§ What the task requires
Of the lines in the data below, write out exactly those from the one holding "Select the grade S-Z field" through the one holding "You are a computer-use agent. The", both included.

§ Material for this exercise
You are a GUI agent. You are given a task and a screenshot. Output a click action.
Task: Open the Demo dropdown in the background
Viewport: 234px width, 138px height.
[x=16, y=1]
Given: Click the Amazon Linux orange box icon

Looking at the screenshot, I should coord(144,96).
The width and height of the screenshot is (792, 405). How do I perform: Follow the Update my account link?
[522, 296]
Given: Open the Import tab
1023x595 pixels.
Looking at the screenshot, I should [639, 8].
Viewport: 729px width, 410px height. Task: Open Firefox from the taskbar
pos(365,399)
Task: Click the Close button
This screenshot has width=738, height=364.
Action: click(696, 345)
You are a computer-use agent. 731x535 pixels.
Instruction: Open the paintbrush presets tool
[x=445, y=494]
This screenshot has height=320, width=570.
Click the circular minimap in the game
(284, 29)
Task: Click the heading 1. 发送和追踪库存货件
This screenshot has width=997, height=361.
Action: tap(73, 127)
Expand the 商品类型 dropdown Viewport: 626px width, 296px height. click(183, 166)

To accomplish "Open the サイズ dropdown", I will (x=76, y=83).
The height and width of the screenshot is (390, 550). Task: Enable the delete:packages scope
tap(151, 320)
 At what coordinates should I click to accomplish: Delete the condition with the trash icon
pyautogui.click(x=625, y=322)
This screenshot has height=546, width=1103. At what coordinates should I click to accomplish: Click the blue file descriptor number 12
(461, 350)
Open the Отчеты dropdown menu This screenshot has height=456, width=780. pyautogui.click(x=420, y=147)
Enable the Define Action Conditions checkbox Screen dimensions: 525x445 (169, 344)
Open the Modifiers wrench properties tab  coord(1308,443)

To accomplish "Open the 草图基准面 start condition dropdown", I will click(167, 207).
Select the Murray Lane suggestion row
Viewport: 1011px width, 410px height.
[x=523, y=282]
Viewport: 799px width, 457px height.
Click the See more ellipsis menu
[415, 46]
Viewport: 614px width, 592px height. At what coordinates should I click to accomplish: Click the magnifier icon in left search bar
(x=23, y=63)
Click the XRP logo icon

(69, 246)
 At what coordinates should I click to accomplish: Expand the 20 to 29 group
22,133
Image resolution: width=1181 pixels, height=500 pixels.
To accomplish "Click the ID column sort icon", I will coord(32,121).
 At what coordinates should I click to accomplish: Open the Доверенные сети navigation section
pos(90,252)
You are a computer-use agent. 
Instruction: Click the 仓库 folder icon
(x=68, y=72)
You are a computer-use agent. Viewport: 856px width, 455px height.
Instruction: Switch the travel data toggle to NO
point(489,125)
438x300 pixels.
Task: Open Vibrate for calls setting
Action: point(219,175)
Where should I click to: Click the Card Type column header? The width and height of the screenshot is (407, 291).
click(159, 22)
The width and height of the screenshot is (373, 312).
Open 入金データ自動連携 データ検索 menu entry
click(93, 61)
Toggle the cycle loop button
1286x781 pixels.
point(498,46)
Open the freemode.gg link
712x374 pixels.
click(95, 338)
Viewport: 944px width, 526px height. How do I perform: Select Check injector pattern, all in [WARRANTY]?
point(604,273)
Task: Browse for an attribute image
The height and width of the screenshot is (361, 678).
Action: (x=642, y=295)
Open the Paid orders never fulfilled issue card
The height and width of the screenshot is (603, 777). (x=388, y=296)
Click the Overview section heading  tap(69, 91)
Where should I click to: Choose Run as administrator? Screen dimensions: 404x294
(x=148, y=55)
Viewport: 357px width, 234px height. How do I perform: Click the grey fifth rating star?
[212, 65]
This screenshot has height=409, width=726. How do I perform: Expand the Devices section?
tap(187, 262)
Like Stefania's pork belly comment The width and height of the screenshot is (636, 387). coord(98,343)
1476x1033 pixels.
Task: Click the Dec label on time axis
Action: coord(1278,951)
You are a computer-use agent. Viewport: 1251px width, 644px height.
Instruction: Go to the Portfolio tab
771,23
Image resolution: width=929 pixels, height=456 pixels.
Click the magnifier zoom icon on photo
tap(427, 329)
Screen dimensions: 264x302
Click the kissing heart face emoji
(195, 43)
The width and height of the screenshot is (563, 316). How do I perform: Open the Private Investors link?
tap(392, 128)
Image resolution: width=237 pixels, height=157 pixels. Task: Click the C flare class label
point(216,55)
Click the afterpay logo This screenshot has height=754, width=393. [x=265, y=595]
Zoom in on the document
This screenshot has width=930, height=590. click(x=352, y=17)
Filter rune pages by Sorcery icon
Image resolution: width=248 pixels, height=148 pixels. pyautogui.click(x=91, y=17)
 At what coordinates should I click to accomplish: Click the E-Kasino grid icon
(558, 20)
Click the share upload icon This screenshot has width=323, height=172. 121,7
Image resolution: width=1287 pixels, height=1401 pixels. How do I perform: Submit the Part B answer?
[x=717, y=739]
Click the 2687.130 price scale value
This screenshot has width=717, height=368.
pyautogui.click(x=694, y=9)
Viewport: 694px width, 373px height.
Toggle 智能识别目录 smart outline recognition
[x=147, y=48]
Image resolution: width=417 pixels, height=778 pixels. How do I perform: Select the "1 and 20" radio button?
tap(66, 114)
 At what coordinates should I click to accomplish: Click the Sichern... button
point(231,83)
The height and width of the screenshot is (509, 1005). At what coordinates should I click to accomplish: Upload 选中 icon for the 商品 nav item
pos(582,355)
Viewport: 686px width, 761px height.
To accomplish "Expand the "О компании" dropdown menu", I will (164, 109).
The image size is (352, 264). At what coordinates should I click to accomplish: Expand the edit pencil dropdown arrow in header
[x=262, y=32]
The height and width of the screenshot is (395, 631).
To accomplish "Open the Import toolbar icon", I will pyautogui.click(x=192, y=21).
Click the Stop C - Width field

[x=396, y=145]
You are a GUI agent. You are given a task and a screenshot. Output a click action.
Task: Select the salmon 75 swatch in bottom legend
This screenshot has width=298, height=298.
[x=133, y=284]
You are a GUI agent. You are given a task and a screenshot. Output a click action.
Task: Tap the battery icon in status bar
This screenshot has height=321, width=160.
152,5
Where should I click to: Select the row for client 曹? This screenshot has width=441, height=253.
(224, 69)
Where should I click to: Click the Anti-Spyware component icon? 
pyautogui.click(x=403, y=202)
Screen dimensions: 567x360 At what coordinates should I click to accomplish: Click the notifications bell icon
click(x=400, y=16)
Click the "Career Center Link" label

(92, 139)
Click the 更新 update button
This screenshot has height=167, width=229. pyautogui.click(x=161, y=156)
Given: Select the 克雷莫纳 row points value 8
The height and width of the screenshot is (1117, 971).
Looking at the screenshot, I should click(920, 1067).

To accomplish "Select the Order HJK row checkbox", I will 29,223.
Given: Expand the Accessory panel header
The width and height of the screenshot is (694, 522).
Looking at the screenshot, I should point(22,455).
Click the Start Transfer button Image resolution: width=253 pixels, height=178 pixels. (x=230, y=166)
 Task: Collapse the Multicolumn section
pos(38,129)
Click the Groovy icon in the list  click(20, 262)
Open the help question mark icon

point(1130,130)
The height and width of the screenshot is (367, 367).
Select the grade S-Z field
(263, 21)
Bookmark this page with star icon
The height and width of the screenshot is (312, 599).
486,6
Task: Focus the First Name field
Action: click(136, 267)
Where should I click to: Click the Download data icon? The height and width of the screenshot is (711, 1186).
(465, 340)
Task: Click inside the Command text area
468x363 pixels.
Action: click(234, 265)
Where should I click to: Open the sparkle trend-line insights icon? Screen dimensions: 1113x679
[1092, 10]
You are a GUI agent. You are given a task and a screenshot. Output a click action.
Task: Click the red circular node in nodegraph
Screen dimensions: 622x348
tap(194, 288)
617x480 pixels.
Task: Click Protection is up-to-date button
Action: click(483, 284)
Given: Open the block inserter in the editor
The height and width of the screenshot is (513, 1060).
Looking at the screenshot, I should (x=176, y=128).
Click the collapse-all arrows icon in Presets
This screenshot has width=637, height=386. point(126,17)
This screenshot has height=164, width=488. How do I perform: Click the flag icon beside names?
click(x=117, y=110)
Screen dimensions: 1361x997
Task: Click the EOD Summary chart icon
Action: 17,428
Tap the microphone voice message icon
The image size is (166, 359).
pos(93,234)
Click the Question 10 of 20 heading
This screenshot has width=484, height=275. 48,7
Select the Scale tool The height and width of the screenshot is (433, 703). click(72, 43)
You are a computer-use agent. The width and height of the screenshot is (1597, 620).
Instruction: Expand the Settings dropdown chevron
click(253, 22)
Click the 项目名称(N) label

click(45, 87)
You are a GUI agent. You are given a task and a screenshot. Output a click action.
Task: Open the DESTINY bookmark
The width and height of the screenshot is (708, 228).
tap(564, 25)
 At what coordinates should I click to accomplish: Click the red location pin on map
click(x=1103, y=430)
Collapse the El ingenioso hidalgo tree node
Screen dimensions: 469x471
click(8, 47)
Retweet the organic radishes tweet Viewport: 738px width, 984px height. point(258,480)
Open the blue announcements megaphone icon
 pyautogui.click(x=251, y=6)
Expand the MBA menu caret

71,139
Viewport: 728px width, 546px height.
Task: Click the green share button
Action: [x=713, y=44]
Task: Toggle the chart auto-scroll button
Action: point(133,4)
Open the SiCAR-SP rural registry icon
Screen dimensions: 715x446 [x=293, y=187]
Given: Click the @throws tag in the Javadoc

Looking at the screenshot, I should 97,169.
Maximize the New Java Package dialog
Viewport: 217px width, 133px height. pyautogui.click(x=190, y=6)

§ Result of the task
Select the grade S-Z field
(263, 21)
Bookmark this page with star icon
The height and width of the screenshot is (312, 599).
486,6
Task: Focus the First Name field
Action: click(136, 267)
Where should I click to: Click the Download data icon? The height and width of the screenshot is (711, 1186).
(465, 340)
Task: Click inside the Command text area
468x363 pixels.
Action: click(234, 265)
Where should I click to: Open the sparkle trend-line insights icon? Screen dimensions: 1113x679
[1092, 10]
You are a GUI agent. You are given a task and a screenshot. Output a click action.
Task: Click the red circular node in nodegraph
Screen dimensions: 622x348
tap(194, 288)
617x480 pixels.
Task: Click Protection is up-to-date button
Action: click(483, 284)
Given: Open the block inserter in the editor
The height and width of the screenshot is (513, 1060).
Looking at the screenshot, I should (x=176, y=128).
Click the collapse-all arrows icon in Presets
This screenshot has width=637, height=386. point(126,17)
This screenshot has height=164, width=488. How do I perform: Click the flag icon beside names?
click(x=117, y=110)
Screen dimensions: 1361x997
Task: Click the EOD Summary chart icon
Action: 17,428
Tap the microphone voice message icon
The image size is (166, 359).
pos(93,234)
Click the Question 10 of 20 heading
This screenshot has width=484, height=275. 48,7
Select the Scale tool The height and width of the screenshot is (433, 703). click(72, 43)
You are a computer-use agent. The width and height of the screenshot is (1597, 620).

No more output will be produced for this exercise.